## GOAL
Please retype all of the data below line for line, changing nothing.

--- begin DATASET ROWS ---

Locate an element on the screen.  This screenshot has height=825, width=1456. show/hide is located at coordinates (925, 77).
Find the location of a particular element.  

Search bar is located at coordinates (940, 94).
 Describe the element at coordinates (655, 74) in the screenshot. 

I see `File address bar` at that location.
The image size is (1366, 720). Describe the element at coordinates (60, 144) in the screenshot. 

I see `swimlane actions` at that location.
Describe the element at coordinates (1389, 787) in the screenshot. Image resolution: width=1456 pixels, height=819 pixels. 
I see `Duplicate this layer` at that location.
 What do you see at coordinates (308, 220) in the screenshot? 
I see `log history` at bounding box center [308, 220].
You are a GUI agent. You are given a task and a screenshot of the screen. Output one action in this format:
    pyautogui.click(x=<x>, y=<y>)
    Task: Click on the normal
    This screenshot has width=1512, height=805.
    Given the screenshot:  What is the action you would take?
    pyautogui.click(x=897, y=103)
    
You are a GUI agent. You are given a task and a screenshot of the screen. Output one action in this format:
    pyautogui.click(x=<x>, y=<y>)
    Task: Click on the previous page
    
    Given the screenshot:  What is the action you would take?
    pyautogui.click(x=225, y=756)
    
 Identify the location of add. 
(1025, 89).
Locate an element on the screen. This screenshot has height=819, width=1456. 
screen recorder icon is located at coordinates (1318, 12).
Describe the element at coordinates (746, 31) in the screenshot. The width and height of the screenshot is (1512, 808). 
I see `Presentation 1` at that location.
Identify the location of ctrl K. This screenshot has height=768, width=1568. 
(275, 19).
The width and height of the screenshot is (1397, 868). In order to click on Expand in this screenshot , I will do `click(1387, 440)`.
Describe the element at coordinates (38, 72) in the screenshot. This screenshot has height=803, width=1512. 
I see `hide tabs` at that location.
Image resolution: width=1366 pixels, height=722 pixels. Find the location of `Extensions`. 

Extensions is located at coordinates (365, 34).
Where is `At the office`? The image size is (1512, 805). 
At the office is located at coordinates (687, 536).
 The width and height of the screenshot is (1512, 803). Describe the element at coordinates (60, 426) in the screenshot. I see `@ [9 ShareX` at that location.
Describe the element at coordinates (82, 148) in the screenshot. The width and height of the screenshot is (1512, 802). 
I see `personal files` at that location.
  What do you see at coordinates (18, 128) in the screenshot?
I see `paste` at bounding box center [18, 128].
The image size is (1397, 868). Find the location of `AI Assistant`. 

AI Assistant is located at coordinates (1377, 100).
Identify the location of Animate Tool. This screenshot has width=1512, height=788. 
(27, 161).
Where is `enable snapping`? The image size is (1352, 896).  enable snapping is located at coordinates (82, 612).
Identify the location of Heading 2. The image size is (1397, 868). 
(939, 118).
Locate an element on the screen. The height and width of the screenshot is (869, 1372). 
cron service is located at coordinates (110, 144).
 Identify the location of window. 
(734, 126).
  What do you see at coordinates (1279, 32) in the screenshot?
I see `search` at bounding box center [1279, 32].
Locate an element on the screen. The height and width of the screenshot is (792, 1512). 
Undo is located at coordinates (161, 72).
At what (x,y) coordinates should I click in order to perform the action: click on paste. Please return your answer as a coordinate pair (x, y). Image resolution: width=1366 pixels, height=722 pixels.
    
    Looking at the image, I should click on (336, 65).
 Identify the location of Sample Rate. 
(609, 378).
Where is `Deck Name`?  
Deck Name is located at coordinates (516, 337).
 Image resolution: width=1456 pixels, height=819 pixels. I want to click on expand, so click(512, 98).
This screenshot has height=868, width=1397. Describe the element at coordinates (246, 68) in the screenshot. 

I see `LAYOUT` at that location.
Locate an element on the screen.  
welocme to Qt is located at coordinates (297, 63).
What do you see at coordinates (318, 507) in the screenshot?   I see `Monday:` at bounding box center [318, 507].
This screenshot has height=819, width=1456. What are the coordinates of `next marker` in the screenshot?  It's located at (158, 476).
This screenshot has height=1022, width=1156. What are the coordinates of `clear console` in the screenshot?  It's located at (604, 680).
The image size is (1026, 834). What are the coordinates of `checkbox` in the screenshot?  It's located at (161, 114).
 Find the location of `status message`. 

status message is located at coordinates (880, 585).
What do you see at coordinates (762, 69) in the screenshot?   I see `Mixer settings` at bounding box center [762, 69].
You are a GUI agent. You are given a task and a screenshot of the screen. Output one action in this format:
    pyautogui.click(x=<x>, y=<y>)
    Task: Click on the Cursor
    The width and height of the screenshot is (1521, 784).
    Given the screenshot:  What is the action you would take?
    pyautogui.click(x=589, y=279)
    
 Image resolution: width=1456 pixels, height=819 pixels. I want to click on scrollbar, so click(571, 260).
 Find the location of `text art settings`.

--- end DATASET ROWS ---

## SOLUTION TO THE PROBLEM
Locate an element on the screen.  This screenshot has height=825, width=1456. show/hide is located at coordinates (925, 77).
Find the location of a particular element.  

Search bar is located at coordinates (940, 94).
 Describe the element at coordinates (655, 74) in the screenshot. 

I see `File address bar` at that location.
The image size is (1366, 720). Describe the element at coordinates (60, 144) in the screenshot. 

I see `swimlane actions` at that location.
Describe the element at coordinates (1389, 787) in the screenshot. Image resolution: width=1456 pixels, height=819 pixels. 
I see `Duplicate this layer` at that location.
 What do you see at coordinates (308, 220) in the screenshot? 
I see `log history` at bounding box center [308, 220].
You are a GUI agent. You are given a task and a screenshot of the screen. Output one action in this format:
    pyautogui.click(x=<x>, y=<y>)
    Task: Click on the normal
    This screenshot has width=1512, height=805.
    Given the screenshot:  What is the action you would take?
    pyautogui.click(x=897, y=103)
    
You are a GUI agent. You are given a task and a screenshot of the screen. Output one action in this format:
    pyautogui.click(x=<x>, y=<y>)
    Task: Click on the previous page
    
    Given the screenshot:  What is the action you would take?
    pyautogui.click(x=225, y=756)
    
 Identify the location of add. 
(1025, 89).
Locate an element on the screen. This screenshot has height=819, width=1456. 
screen recorder icon is located at coordinates (1318, 12).
Describe the element at coordinates (746, 31) in the screenshot. The width and height of the screenshot is (1512, 808). 
I see `Presentation 1` at that location.
Identify the location of ctrl K. This screenshot has height=768, width=1568. 
(275, 19).
The width and height of the screenshot is (1397, 868). In order to click on Expand in this screenshot , I will do `click(1387, 440)`.
Describe the element at coordinates (38, 72) in the screenshot. This screenshot has height=803, width=1512. 
I see `hide tabs` at that location.
Image resolution: width=1366 pixels, height=722 pixels. Find the location of `Extensions`. 

Extensions is located at coordinates (365, 34).
Where is `At the office`? The image size is (1512, 805). 
At the office is located at coordinates (687, 536).
 The width and height of the screenshot is (1512, 803). Describe the element at coordinates (60, 426) in the screenshot. I see `@ [9 ShareX` at that location.
Describe the element at coordinates (82, 148) in the screenshot. The width and height of the screenshot is (1512, 802). 
I see `personal files` at that location.
  What do you see at coordinates (18, 128) in the screenshot?
I see `paste` at bounding box center [18, 128].
The image size is (1397, 868). Find the location of `AI Assistant`. 

AI Assistant is located at coordinates (1377, 100).
Identify the location of Animate Tool. This screenshot has width=1512, height=788. 
(27, 161).
Where is `enable snapping`? The image size is (1352, 896).  enable snapping is located at coordinates (82, 612).
Identify the location of Heading 2. The image size is (1397, 868). 
(939, 118).
Locate an element on the screen. The height and width of the screenshot is (869, 1372). 
cron service is located at coordinates (110, 144).
 Identify the location of window. 
(734, 126).
  What do you see at coordinates (1279, 32) in the screenshot?
I see `search` at bounding box center [1279, 32].
Locate an element on the screen. The height and width of the screenshot is (792, 1512). 
Undo is located at coordinates (161, 72).
At what (x,y) coordinates should I click in order to perform the action: click on paste. Please return your answer as a coordinate pair (x, y). Image resolution: width=1366 pixels, height=722 pixels.
    
    Looking at the image, I should click on (336, 65).
 Identify the location of Sample Rate. 
(609, 378).
Where is `Deck Name`?  
Deck Name is located at coordinates (516, 337).
 Image resolution: width=1456 pixels, height=819 pixels. I want to click on expand, so click(512, 98).
This screenshot has height=868, width=1397. Describe the element at coordinates (246, 68) in the screenshot. 

I see `LAYOUT` at that location.
Locate an element on the screen.  
welocme to Qt is located at coordinates (297, 63).
What do you see at coordinates (318, 507) in the screenshot?   I see `Monday:` at bounding box center [318, 507].
This screenshot has height=819, width=1456. What are the coordinates of `next marker` in the screenshot?  It's located at (158, 476).
This screenshot has height=1022, width=1156. What are the coordinates of `clear console` in the screenshot?  It's located at (604, 680).
The image size is (1026, 834). What are the coordinates of `checkbox` in the screenshot?  It's located at (161, 114).
 Find the location of `status message`. 

status message is located at coordinates (880, 585).
What do you see at coordinates (762, 69) in the screenshot?   I see `Mixer settings` at bounding box center [762, 69].
You are a GUI agent. You are given a task and a screenshot of the screen. Output one action in this format:
    pyautogui.click(x=<x>, y=<y>)
    Task: Click on the Cursor
    The width and height of the screenshot is (1521, 784).
    Given the screenshot:  What is the action you would take?
    pyautogui.click(x=589, y=279)
    
 Image resolution: width=1456 pixels, height=819 pixels. I want to click on scrollbar, so click(571, 260).
 Find the location of `text art settings`.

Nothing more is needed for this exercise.